“Almost nightly he was using the laptop,” police officer Paul Brereton told the court, “and described how on a standard night she would be massaging oil into his feet while he would look at this [extremist] material.”
The trial of Shasta Khan, which opened in Manchester, England, last week, relates to an alleged plot to carry out a bombing campaign against the city’s Jewish community. Her husband, Mohammed Sajid Khan, 33, has already pleaded guilty. The prosecution alleges that couple began “to make preparations to carry out a terrorist attack on British soil, with the most likely target being an Orthodox Jewish area in Prestwich. Between them they made preparations, and acquired substances bought in supermarkets and information to help them in making explosives, and began the process of assembling an improvised explosive device.”
Four Lions was an excellent British comedy about a hapless bunch of would-be jihadis from the north of England. And something of the same ridiculous hangs about the Khan affair: a small terraced house that also served as a hair dressing salon and, allegedly, a bomb factory; CDs of radical speeches found in Shasta Khan’s blue Peugeot car; pictures of Osama bin Laden and other al-Qaeda leaders on the computer, right there next to the family snaps. And then there are the bomb instructions, titled “Make a Bomb in the Kitchen of Your Mom.” No wonder the prosecution is calling it the ‘Jihad at home’ case.
Even the collapse of the plot was ridiculous. According to the Jewish Chronicle trial reporter, the jury was told that when Mr. Khan assaulted his father-in-law, “Shasta Khan and her family took the opportunity to ‘spill the beans,’ telling police Mohammed was a ‘home-grown terrorist.’”

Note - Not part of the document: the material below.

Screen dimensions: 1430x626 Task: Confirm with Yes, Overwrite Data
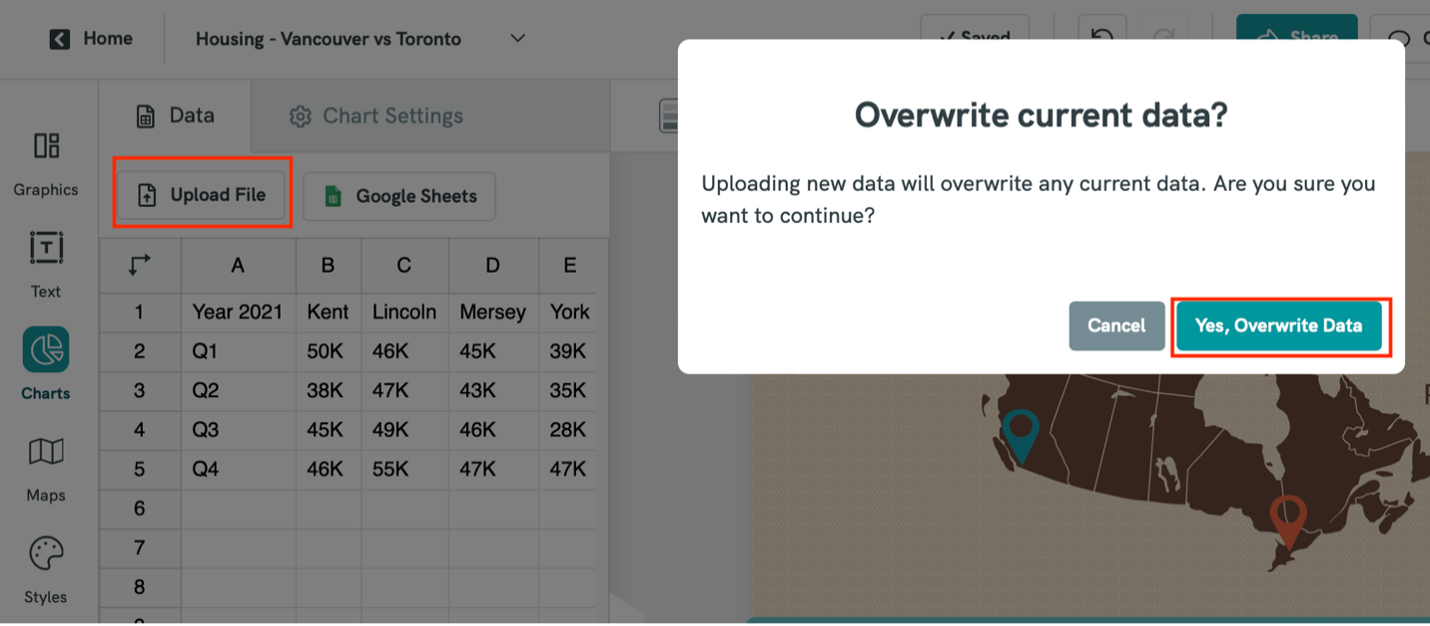click(1281, 326)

And yet, the line between the ridiculous and the deadly is thin. We are also hearing about a plastic bag filled with adapted Christmas tree lights to make a detonator and items to extract the explosive potassium chlorate from household chemicals. And about the 71 execution videos police found downloaded to the defendant’s laptop. Chillingly, the prosecutor told the court that “Mrs. Khan told police that she had driven her husband to a Prestwich synagogue, and twice they had sat in its car park watching Jewish people enter, while her husband said a Koranic-inspired verse calling Jews ‘dirty’ and said ‘we must kill them all.’”
The trial continues, and I will blog here again about what this case tells us about radicalization and anti-Semitism in the UK today. We might yet discover much of great value to the work of counter-radicalization.